Back in 2009/04/03 we wrote a nice comparative between LDA, LSI, and Vector Space theory. https://irthoughts.wordpress.com/2009/04/03/vector-space-probabilistic-lsi-and-lda/ LDA was also discussed by its creator (David Blei) at the 2006 IPAM’s Document Space Workshop (http://www.miislita.com/ipam/ipam-document-space-workshop.pdf ). Years before, in 8/25/2006, we wrote in an old asp-based blog a post about warning users against SEOs selling snakeoil in the form of SVD, LSI, and LDA arguments. The problem with these approaches is that they don’t scale well for the Web. I ended up that 2006 post with a prediction:
“At this point I got tired of highlighting more flaws in the claims of these search marketing firms. A sample list of the latest LSI myths is available for your perusal.
Next stop
Next stop for these snakeoil marketers? How about PCA (Principal Component Analysis) or LDA (Latent Dirichlet Allocation)?”

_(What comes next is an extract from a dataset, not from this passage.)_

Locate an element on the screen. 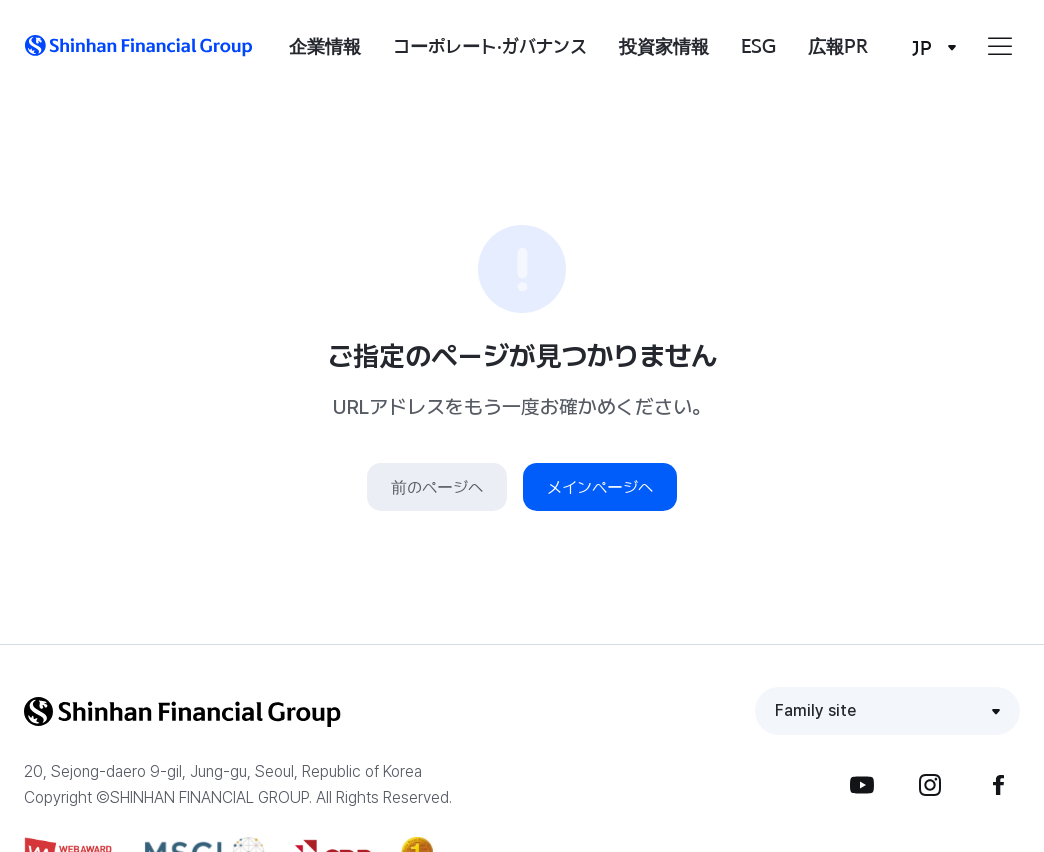  YouTube [button] is located at coordinates (862, 785).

That post was eventually referenced in a rebuttal I posted at that cesspool of quacks known as seomoz and later fully reproduced at this blog in 2007/05/03 (https://irthoughts.wordpress.com/2007/05/03/latest-seo-incoherences-lsi/).
It was a matter of time for johnny-comes-late to “discover” LDA, the Niagara Falls and the Grand Canyon. Oh my God, what a “bombshell”.
Expect a new wave of marketers trying to game naïve cheerleaders and their clients with their latest crap.
Nothing new under the Sun. Will the next stop of these snakeoil marketers disguised as “scientists” be NMF? How about Diffusion Geometries?
PS
One more thing, for those that really want to learn LDA: subscribe to Topic-Models at https://lists.cs.princeton.edu
This is a list forum on LDA run by David Blei and others. I’ve being subscribed for many years now and the discussion on the topic is really useful.
Thank you for the writeup. Academically I’m from IR in my undergrad, working now professionally in SEO. I’ve see a huge response to SEOMoz’s LDA tool, and yet have seen literally nothing in terms of the hardcore IR science that goes behind the tool. Colorful language to be sure, but one of the first opinions I’ve heard from the IR community.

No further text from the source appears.